The previous evening, Mr. Zwick had screened the film for relatives of the Bielskis, in addition to other Holocaust survivors and their families, at the Museum of Jewish Heritage in Battery Park City. It was an emotional two hours, punctuated with audible sniffling, and cheers during the courageous battle scenes. One of the more striking things about seeing any film set during that horrific period is the realization that, in the grand scheme of things, 1941 just wasn’t that long ago. With that in mind, Mr. Zwick spent the day taking portrait photographs of the survivors. “These people that I was with yesterday, they are in the 11th hour,” he said. “I was very close to my grandfather, and after he died, I didn’t realize how much I missed that sound, that shtetl accent. Within 5 or 10 years, that sound will be gone, as well as any living witness.” He paused. “That’s the thing about Jews, is that memory and the repetition of memory is central to the culture. That’s what the Passover Seder is: the retelling. I think that oral tradition has been accountable for the survival of these people.”

The film was a hard one to make, both emotionally and physically, with the cast and crew spending five long, cold months in Lithuanian forests. “The interesting thing about it was that when you are in a hard place, the company tends to bond,” Mr. Zwick said. “We were all sort of there for one another.” The dashing Mr. Craig (playing a Jew for the second time!) was an actor Mr. Zwick had met when casting his last movie, Blood Diamond. “I liked him, but the studio was basically like, ‘Who’s he?’” (Needless to say, this was before Mr. Craig was a.k.a. James Bond.) “Or they said, yeah, you can make it—we’ll give you 12 dollars,” Mr. Zwick laughed. About a year later, on his way to Africa to shoot Blood Diamond (with Leonardo DiCaprio and Jennifer Connelly), Mr. Zwick found himself on the same flight to England as Mr. Craig. They had a nice conversation, and by the end of the flight, Mr. Zwick had him firmly in mind for when he finished the Defiance script. “Daniel is a wonderful fellow. He’s a working-class actor who happens to be a big movie star now. Five minutes into this [Defiance], you forget all about James Bond.”

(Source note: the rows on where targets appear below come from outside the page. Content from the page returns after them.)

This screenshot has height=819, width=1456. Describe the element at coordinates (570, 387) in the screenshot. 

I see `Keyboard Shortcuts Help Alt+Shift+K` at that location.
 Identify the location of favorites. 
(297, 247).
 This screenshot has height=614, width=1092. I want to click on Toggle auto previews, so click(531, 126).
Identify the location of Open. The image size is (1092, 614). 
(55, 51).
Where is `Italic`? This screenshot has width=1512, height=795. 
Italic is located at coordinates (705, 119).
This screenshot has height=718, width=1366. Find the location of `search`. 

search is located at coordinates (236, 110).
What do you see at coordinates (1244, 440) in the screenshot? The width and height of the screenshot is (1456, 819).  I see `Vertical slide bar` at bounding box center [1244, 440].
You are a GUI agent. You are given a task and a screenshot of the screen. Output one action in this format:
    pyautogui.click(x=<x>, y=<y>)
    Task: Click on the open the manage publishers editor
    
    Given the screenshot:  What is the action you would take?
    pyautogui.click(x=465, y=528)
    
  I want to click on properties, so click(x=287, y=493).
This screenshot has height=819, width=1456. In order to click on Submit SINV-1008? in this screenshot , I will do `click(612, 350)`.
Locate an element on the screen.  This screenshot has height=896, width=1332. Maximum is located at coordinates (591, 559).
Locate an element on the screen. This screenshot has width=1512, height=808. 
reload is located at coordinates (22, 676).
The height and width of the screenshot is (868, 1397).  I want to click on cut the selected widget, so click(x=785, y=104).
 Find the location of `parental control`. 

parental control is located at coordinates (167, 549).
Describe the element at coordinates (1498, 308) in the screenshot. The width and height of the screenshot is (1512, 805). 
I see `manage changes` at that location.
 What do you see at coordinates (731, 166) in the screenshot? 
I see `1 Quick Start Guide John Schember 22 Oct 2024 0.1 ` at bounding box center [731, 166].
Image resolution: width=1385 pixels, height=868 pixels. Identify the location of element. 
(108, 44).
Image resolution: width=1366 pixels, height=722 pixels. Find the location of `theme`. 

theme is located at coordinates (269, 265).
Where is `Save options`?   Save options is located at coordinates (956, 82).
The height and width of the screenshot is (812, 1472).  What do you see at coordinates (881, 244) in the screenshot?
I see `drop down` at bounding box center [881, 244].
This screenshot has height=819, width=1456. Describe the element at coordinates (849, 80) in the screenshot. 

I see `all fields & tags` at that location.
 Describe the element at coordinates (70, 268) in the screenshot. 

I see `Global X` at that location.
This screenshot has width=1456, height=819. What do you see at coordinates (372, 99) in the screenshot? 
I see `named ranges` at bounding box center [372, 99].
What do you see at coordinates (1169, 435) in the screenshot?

Like many of the director’s past films (Glory, Legends of the Fall, The Last Samurai), Defiance is big and beautiful, almost old-fashionedly so, unafraid to nudge at your emotions.

“A lot of people find fault with that,” said Mr. Zwick. “I think we go to the movies to cathart and be transported, but there are some people who are suspicious of that,” he said. “I think there’s been a tilt in modern criticism that feels that any kind of emotionality is by nature manipulative and that that’s exploitive in some way. It’s how the theater began, it was its purpose … and I am unapologetic. I think there’s a certain admiration for things that are more flinty and unsentimental, defiantly unsentimental. I’m not sure people understand that to reach genuine deep feeling, when earned, is extremely difficult.”

Surprisingly, Defiance also has sprinkled moments of grim humor. “People ask about that and my response is always, well, they’re Jews,” said the (obviously) Jewish director with a grin. “They’re funny and they’re dark—the darker the humor, the better.” The Illinois-raised Mr. Zwick, who was educated at both Harvard and the American Film Institute, now resides in Santa Monica with his family. Did working on this film make him feel more connected to his faith? “Faith … and the Holocaust is a very tricky subject,” he said. “Connected to a people and a tradition, yes, certainly. It’s one thing to try to reckon the immensity of the Holocaust from afar, it’s quite another to be up close in any way and come to understand just what it was.” He paused. “Vilnius [in Lithuania] is this beautiful city, but it’s been cleansed … and it’s ghoulish, and then you think about how many other cities that this has happened and one just can’t help but feel … there but for the grace of God.”